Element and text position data
◆ ◆ ◆ ◆

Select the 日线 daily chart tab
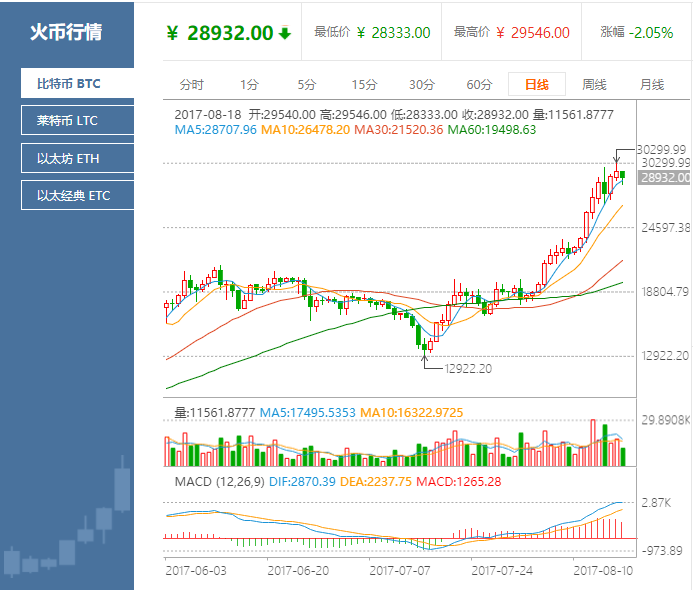The image size is (693, 590). (536, 84)
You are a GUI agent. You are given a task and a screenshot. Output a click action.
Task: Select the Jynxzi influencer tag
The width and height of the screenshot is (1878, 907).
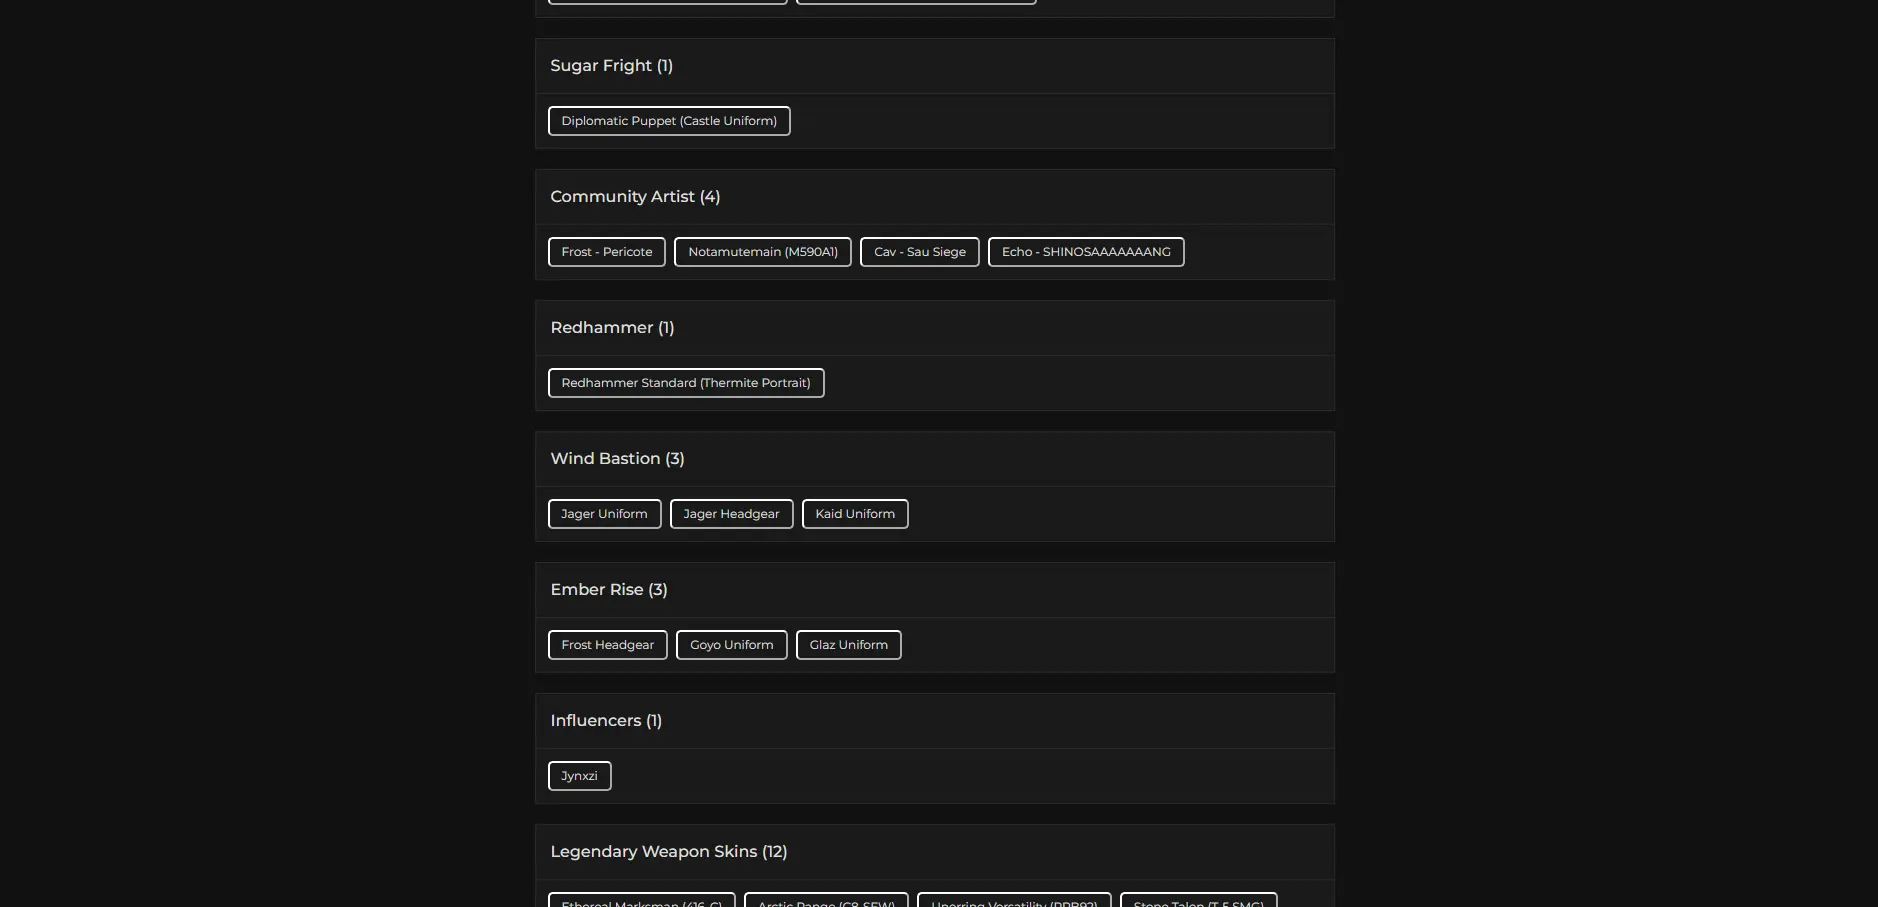pos(580,776)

◆ ◆ ◆ ◆

■ What the task requires:
Duplicate the records above line for line, leaving out the pictures.

■ Exercise result:
Select the 日线 daily chart tab
The image size is (693, 590). (536, 84)
You are a GUI agent. You are given a task and a screenshot. Output a click action.
Task: Select the Jynxzi influencer tag
The width and height of the screenshot is (1878, 907).
pos(580,776)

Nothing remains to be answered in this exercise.